4. Supply chain attacks
Attackers compromise customers’ infrastructure to penetrate MSPs’ infrastructure and gain access to other customers. Getting administrative access to one customer, accessing tools used to communicate with the MSP, or accessing network shares and applications in the MSP networks can be leveraged to collect information for future attacks on an MSP or its customers.
A subset of those attacks is a “man-in-the-middle” attack when the attacker intercepts communications between MSPs and customers and uses them to gather information, influence decisions, or extract money by redirecting payments to the wrong bank accounts. Those types of attacks are becoming more widespread due to the automation of attacks, ease of replacing bank payment information, relatively small payments and delays in recognizing the payments.
The solution is to verify the sender and recipient and pay attention to verify any suspicious messages. If something does not seem right, any employee's first reaction should be to call the customer.

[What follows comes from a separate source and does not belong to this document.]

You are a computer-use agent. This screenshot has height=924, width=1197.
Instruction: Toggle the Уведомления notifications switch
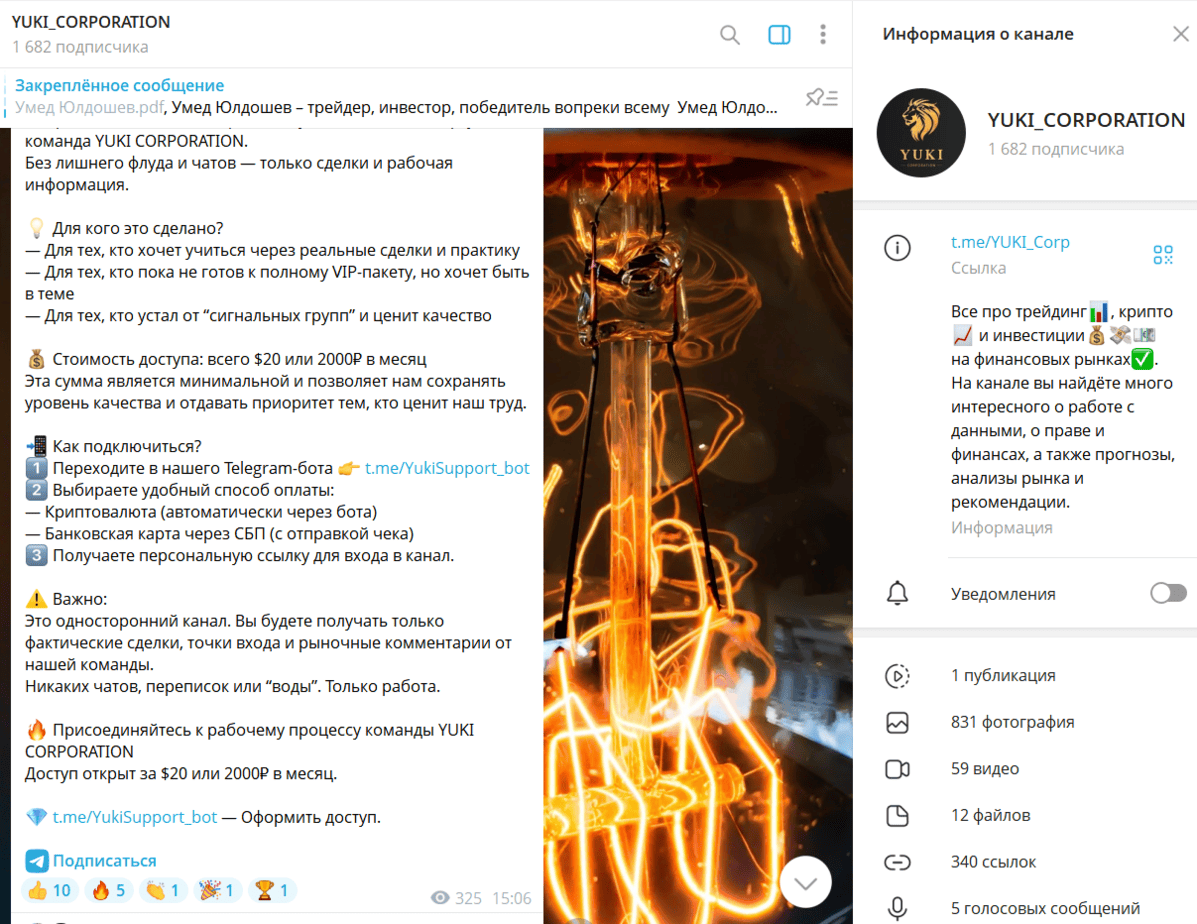[x=1168, y=593]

Any third-party access and privileges should be limited to the minimum necessary to conduct the business, and all activities should be monitored and audited. Not to mention, a VPN or Zero-Trust network policy should be in place for remote access.
5. Insider threats
Malicious insiders or former employees who still have access, or employees tricked or forced to act on behalf of cybercriminals, are becoming a real issue for the MSPs. Who do you trust if you don’t trust your team?
There is no silver bullet, yet a few things could help to protect the infrastructure. Starting with using the least privilege principle or “need to know” basis for all access and a detailed audit log of all activities and implementing tools for monitoring user activity and flagging suspicious and unusual behavior. It is crucial to have regular security reviews, verify who has access, and be highly swift with revoking access from people who do not need it to do their jobs anymore. A Data Loss Prevention (DLP) solution could also be useful.
Conclusions
It is tough enough to be an MSP and responsible for the operations of multiple businesses. Cybersecurity concerns add more to the plate of MSP owners, putting them under much additional pressure. Therefore, it is essential to build security policies and implement the tools to enforce them as soon as possible and then conduct regular reviews and policy updates. With proper tools and processes, making an MSP secure becomes second nature—like pushing pedals and steering the wheel in a car, the necessary activity to get from one place to the other.